Segment Start: Quoted passage

Berea Mixed Use Project LLC, an affiliate of DiGeronimo Companies, is requesting a Planned Unit Development (PUD) zoning overlay on 16 acres of land owned by HSG in the vicinity of Front Street and Lou Groza Boulevard. A PUD zoning is tied specifically to the site plan for the development — including buildings, streets, sewers, green spaces and even special building materials — so if any part of the plan is changed, the whole thing has to be rezoned.
Tonight, planning commission members will determine if the project’s conceptual design meets all city codes. If so, a more detailed PUD plan will be presented at a public public hearing where the commission may make a recommendation for passage to Berea City Council. If council approves it, the PUD plan carries the force of law.
The name of the new development, District 46, refers to the year 1946 when the Browns professional football franchise was founded. A $150 million first phase could see construction start before April 2025.
The conceptual plan shows six structures surrounding a community athletic field with seating for up to 7,000 spectators. Five structures are included in the first phase, including a three-level, roughly 200-space parking garage between Pearl Street and the Browns’ existing practice fields.
North of the garage and next to a new traffic circle on Pearl would be a three-story, 45,000-square-foot sports medicine and healthcare facility operated by University Hospitals Health System (UH). It will also have ground-floor mixed uses, according to site plans and other public records first shared by NEOtrans last week.
The UH building will have a 10,500-square-foot sports medicine facility, 20,000 square feet of office space, 3,500 square feet of restaurant space, a 3,500-square-foot retail space, and a 7,500-square-foot media/entertainment studio.
On the other side of the new traffic circle on Pearl from UH’s facility, overlooking the new community field, will be a five-story major flag hotel with 136 rooms. The hotel, whose brand was not released publicly, is proposed to measure about 96,365 square feet. The same development team here is also building a 136-room AC Hotel by Marriott at Valor Acres in Brecksville.

Segment End: Quoted passage
Segment Start: Recorded data

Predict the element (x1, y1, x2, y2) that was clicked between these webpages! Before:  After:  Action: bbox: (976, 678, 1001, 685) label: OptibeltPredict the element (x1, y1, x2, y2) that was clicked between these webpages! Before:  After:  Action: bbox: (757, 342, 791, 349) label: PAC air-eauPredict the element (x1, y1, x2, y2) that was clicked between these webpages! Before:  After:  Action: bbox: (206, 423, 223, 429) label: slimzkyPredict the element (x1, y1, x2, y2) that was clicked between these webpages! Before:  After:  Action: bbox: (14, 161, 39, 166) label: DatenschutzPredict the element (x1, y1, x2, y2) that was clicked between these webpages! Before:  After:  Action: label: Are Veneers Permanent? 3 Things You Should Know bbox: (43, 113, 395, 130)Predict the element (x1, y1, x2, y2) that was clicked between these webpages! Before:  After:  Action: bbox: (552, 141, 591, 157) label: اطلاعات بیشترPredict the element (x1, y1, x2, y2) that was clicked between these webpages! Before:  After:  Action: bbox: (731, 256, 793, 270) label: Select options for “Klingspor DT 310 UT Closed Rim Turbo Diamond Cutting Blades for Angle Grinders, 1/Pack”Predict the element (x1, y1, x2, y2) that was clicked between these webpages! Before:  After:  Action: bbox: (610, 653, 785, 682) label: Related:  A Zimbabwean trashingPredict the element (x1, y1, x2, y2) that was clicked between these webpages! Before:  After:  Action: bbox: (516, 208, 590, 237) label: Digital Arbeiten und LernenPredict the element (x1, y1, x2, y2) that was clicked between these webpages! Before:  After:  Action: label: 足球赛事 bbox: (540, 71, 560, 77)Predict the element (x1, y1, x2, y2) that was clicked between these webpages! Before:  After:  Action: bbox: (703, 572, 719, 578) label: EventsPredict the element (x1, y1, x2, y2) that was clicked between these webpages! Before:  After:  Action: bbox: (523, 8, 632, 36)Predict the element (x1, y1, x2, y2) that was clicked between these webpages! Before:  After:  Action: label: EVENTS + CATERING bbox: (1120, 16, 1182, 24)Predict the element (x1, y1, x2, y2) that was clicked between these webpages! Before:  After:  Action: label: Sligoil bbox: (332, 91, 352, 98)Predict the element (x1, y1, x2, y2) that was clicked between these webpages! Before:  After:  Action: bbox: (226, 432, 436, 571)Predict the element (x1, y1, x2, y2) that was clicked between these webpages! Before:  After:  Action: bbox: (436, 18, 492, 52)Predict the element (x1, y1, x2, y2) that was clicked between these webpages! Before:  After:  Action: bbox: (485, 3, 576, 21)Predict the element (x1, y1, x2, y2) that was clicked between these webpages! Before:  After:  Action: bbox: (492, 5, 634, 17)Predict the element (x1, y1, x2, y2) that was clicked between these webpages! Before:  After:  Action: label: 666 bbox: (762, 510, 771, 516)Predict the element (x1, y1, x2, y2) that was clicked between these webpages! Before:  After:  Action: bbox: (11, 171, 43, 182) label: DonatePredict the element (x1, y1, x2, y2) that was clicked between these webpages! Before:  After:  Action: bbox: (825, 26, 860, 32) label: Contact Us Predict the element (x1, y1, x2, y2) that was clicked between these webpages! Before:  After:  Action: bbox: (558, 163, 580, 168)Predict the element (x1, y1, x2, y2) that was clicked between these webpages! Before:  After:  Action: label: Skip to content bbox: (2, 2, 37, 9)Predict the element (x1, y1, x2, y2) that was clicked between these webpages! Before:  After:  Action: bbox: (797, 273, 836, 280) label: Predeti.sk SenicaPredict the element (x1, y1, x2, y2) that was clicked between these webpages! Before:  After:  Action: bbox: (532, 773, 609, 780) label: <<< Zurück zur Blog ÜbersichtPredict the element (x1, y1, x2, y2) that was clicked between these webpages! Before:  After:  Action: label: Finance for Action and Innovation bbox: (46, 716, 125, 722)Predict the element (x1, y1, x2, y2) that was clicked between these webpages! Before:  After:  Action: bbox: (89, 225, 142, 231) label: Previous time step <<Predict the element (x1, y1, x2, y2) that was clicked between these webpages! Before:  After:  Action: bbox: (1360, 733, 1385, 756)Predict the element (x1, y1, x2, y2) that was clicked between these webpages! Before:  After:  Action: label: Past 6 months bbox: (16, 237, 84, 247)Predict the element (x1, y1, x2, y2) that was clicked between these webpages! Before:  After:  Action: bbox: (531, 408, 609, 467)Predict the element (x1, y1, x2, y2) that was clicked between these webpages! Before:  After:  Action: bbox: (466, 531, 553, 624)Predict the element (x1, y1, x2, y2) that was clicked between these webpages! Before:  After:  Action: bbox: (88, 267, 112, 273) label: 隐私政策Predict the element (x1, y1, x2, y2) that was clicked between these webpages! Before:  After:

Segment End: Recorded data

[Work instruction 1]
Using the District 46 article, explain in one to three sentences why changing any part of the site plan would force the whole project to be rezoned.
[Work instruction 2]
Carry on the District 46 article from its last sentence.
The listing has no connection to the text about the District 46 development.

[Exercise answer 1]
A PUD zoning is tied specifically to the development's site plan, which covers its buildings, streets, sewers, green spaces and even special building materials. Because the zoning is bound to that exact plan, changing any part of it means the whole thing has to be rezoned.

[Exercise answer 2]
Bracketing the new athletic field will be two 75-unit apartment buildings with a 5,000-square-foot restaurant on the ground floor of each. But the larger building will also have ground-level parking behind what appears to be a featureless façade along the sidewalk on Front.
The site plan also divulges the proposed uses of a large, potentially three-story building, south of the community field. Part of a second phase, the building would house a new community recreation center and possibly some commercial space.
Last spring, HSG and Berea officials unsuccessfully sought $15 million in state capital budget funds for the mixed-use development — $5 million for the recreation center and $10 million for a multi-purpose sports fieldhouse. Those community uses may have to wait until another source of public funding is found or the city takes another shot at the capital budget in 2026.
For the first phase, the developers are seeking $2 million worth of Transformational Mixed Use Development tax credits from the Ohio Department of Development. Berea Mayor Cyril Kleem said the city is also finalizing terms of a Tax Increment Financing (TIF) package with the District 46 development team.
A TIF captures new tax revenues to be generated by a development in a specific district for use in servicing debt raised to pay for infrastructure and other associated development costs. Revenues proposed for the District 46 TIF are new payroll taxes, event admissions taxes and hotel bed taxes from the development, he said. Other revenues the city will receive are four annual payments in lieu of taxes totaling $4 million starting in 2026.